Powell also stated that there was “no doubt in my mind” that Saddam was working to obtain key components to produce nuclear weapons. While Powell's oratorical skills and personal conviction were acknowledged, there was an overall rejection of the evidence Powell offered that the regime of Saddam Hussein possessed Weapons of Mass Destruction (WMDs). A Senate report on intelligence failures would later detail the intense debate that went on behind the scenes on what to include in the speech. State Department analysts had found dozens of factual problems in drafts of the speech. Some of the claims were taken out, but still others were left in, for example claims based on the Yellowcake Forgery. WIKIPEDIA.ORG

Once the tanks started rolling, Powell's influence and his very presence became increasingly diminished, as National Security Advisor Condoleezza Rice and Secretary of Defense Donald Rumsfeld dominated the foreign policy news. Time Magazine even ran a cover story about Powell's diminishing influence in the administration, and rumors abounded that Powell—who was wholly unfireable as his single voice was largely responsible for selling the president's flawed and untrue case for war—was considering resigning. According to Powell himself, that was not true: he never considered resigning. It's not who the man is.

The tragic irony, however, is that Powell is perhaps a man undone by his own ethics. As the president's increasingly irrational claims and his stubborn refusal to allow the UN inspectors to complete their search for weapons of mass destruction pushed the country towards war, Powell could have, almost single-handedly, stopped the war machine in its tracks by simply resigning. By showing no confidence in the president's bizarre and tragic march to war.

____________________

**Activity list**
1. Pull out everything from "Once the tanks" down to "the man is." in the Powell passage, word for word.
2. Turn the dataset entry lines into a Markdown table with columns named No. and Entry Line, covering everything from the line containing "The height and" down to the line containing "Looking at the", both ends included. Number each line and skip any blank ones.
The Powell passage and the entries have nothing to do with each other.

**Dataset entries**
____________________

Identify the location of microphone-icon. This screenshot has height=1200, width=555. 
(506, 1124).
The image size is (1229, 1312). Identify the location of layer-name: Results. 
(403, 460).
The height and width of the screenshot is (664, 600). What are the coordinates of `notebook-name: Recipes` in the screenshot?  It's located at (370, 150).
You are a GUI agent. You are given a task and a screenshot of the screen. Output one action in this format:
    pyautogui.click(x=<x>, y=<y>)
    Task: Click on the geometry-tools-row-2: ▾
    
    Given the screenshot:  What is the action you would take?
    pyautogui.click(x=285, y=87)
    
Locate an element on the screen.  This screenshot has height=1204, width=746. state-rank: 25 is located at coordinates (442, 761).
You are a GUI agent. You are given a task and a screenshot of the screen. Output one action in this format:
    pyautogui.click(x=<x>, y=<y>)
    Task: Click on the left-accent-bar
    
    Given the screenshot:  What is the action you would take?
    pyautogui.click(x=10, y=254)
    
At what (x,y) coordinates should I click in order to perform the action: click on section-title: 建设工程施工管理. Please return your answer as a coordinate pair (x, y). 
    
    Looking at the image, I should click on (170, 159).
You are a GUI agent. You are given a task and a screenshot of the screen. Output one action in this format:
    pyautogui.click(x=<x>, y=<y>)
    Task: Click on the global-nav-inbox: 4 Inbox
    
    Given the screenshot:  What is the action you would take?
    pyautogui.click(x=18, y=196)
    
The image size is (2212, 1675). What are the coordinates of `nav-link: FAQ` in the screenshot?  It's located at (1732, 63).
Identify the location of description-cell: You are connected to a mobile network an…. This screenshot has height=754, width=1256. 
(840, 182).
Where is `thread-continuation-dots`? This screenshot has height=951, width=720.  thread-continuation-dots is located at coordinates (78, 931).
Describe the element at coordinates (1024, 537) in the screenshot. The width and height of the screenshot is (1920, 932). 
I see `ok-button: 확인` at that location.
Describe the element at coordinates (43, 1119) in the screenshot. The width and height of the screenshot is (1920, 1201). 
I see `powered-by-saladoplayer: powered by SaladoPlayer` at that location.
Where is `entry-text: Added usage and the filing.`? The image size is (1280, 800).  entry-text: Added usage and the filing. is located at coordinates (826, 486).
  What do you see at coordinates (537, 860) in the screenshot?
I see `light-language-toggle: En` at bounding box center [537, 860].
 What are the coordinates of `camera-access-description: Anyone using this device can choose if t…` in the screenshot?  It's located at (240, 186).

____________________

**Your responses**
1.
Once the tanks started rolling, Powell's influence and his very presence became increasingly diminished, as National Security Advisor Condoleezza Rice and Secretary of Defense Donald Rumsfeld dominated the foreign policy news. Time Magazine even ran a cover story about Powell's diminishing influence in the administration, and rumors abounded that Powell—who was wholly unfireable as his single voice was largely responsible for selling the president's flawed and untrue case for war—was considering resigning. According to Powell himself, that was not true: he never considered resigning. It's not who the man is.

2.
| No. | Entry Line |
|---|---|
| 1 | The height and width of the screenshot is (664, 600). What are the coordinates of `notebook-name: Recipes` in the screenshot?  It's located at (370, 150). |
| 2 | You are a GUI agent. You are given a task and a screenshot of the screen. Output one action in this format: |
| 3 |     pyautogui.click(x=<x>, y=<y>) |
| 4 |     Task: Click on the geometry-tools-row-2: ▾ |
| 5 |     Given the screenshot:  What is the action you would take? |
| 6 |     pyautogui.click(x=285, y=87) |
| 7 | Locate an element on the screen.  This screenshot has height=1204, width=746. state-rank: 25 is located at coordinates (442, 761). |
| 8 | You are a GUI agent. You are given a task and a screenshot of the screen. Output one action in this format: |
| 9 |     pyautogui.click(x=<x>, y=<y>) |
| 10 |     Task: Click on the left-accent-bar |
| 11 |     Given the screenshot:  What is the action you would take? |
| 12 |     pyautogui.click(x=10, y=254) |
| 13 | At what (x,y) coordinates should I click in order to perform the action: click on section-title: 建设工程施工管理. Please return your answer as a coordinate pair (x, y).  |
| 14 |     Looking at the image, I should click on (170, 159). |